Just to be clear… my comment wasn’t an attempt to discredit the release work, but to reflect on the incident as a whole.
From the distributors point of view, my concerns are as follows:
- the exposure time was 3 months (for everyone installing
latest
GHC)- did end users actually receive the warning?
- how can distributors deal with these situations best
- there’s a lot to be desired on the GHCup side of this
My perception of the issue was that it could have been fixed faster. I think one of the reasons that it wasn’t is that GHC does not have a process to expedite bugfixes/releases. It is hard to do a swift critical bugfix release if there is no process for it and it has to be squeezed into the rest of the daily work, other releases etc.
An expedited process is very standard in high-risk industry. I can’t really say what the best way would be to implement something like that for GHC, but a few common patterns I’ve seen are:
- all other release work stops (at least if resources are shared)
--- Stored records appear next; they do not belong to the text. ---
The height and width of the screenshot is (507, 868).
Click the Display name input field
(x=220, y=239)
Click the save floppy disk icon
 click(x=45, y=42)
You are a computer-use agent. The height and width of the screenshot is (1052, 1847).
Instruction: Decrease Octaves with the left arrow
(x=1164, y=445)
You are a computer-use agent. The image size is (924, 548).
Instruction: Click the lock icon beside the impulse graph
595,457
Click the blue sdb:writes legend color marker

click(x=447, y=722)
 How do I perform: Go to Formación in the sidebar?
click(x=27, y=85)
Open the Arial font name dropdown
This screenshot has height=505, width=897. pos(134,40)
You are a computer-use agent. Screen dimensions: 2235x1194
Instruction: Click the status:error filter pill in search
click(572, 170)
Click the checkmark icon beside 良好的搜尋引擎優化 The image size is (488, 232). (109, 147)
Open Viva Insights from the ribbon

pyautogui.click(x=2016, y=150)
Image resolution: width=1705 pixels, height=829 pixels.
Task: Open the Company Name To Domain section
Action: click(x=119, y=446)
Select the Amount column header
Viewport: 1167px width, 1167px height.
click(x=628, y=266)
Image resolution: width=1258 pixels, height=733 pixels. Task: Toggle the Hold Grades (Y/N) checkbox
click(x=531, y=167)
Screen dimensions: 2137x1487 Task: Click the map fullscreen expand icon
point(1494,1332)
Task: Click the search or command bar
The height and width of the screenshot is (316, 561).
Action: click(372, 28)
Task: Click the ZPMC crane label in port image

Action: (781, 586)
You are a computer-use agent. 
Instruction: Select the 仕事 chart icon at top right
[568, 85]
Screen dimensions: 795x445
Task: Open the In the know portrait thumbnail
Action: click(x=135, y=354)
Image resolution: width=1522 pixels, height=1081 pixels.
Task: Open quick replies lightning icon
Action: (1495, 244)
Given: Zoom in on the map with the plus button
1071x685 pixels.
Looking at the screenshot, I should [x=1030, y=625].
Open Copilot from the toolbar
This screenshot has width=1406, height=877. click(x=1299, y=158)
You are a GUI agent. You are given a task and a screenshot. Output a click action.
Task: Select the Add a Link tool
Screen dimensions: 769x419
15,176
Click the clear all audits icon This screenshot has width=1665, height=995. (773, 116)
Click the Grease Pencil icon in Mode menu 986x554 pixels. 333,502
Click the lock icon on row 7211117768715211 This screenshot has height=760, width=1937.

- no other patches are considered… the scope of the bugfix release is only that one fix (that seems to have been the case here)
- normal lead times (e.g. for release candidates) don’t apply
- certain parts of the release process may be skipped or accelerated
It was also discussed that the perceived exposure was low, because it was a “.1” release, not warranting an excessive expedited process. While this makes sense for power users, it’s a bit problematic to make such assumptions in general… we could go so far to exclude .1 releases entirely from GHCup, if they are deemed experimental from upstream itself (or expose them only from the vanilla channel).
I think in the past there have been cases where very critical bugfixes would have benefited from an expedited process (such as correctness issues on the new M1 backend). So I want to kick off this discussion gently.